The result of such a process – the conclusion reached or the assumed guess, respectively, is called retroduction and hypothesis.

The word “abduction” has more than one meaning and is ambiguous.

Related: Ambiguity

These meanings are often confused or merged. In one case, the term means an act of coercion or non-compliance with someone or something; in semiotics, it concerns the discovery of some law or other factor that would understandably represent a phenomenon.

In addition, abduction, as in Peirce‘s semiotics, is primarily a logical (rather than psychological) process. While psychology is a descriptive science, logic is a normative science.

Most of Sherlock-Holmes’s so-called deductions are, strictly speaking, abductions – guesses about what’s going on. These are guesses, carefully delineated and then carefully checked. In classifying abduction as judgment, Peirce argues that, along with deduction or induction, abduction lends itself to logical analysis and evaluation; it can be broken into pieces or pieces, it can also be valued in the light of its function (explaining the mysteries in a credible way).

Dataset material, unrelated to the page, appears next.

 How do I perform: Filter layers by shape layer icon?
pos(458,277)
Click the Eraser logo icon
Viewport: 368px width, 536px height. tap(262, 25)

Abduction differs from the other two forms of judgment.

The deduction is the logical operation in which we separate the necessary consequences from some purely hypothetical situations (for example, if it is true that A is greater than B and B is greater than C, then it follows that it is also true that A is greater than C).

Induction is the operation in which we test hypotheses in terms of the consequences of deduction; abduction is where hypotheses are made in the first place. In other words, deduction proves that something must be the case; induction shows that something is in fact the case; and abduction, in turn, suggests that something could be the case. (CP 5.171).

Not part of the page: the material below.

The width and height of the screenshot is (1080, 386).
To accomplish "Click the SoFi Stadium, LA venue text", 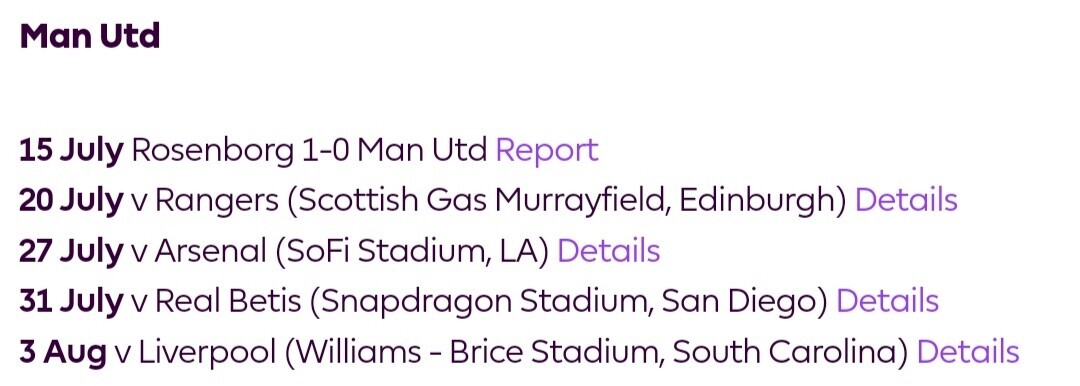I will click(x=412, y=252).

Although the consideration of abduction as a form of judgment suggests that for Peirce it is logic, it should not be taken simply as a recipe for making unshakable guesses. For example, there are several ways to improve the odds of playing “Twenty Questions”; one such way is to go from the general to the particular. The logic of discovery, in Peirce’s sense, is that at least it is nothing more – but it is nothing less than a set of rules and processes by which we increase our chances of guessing correctly.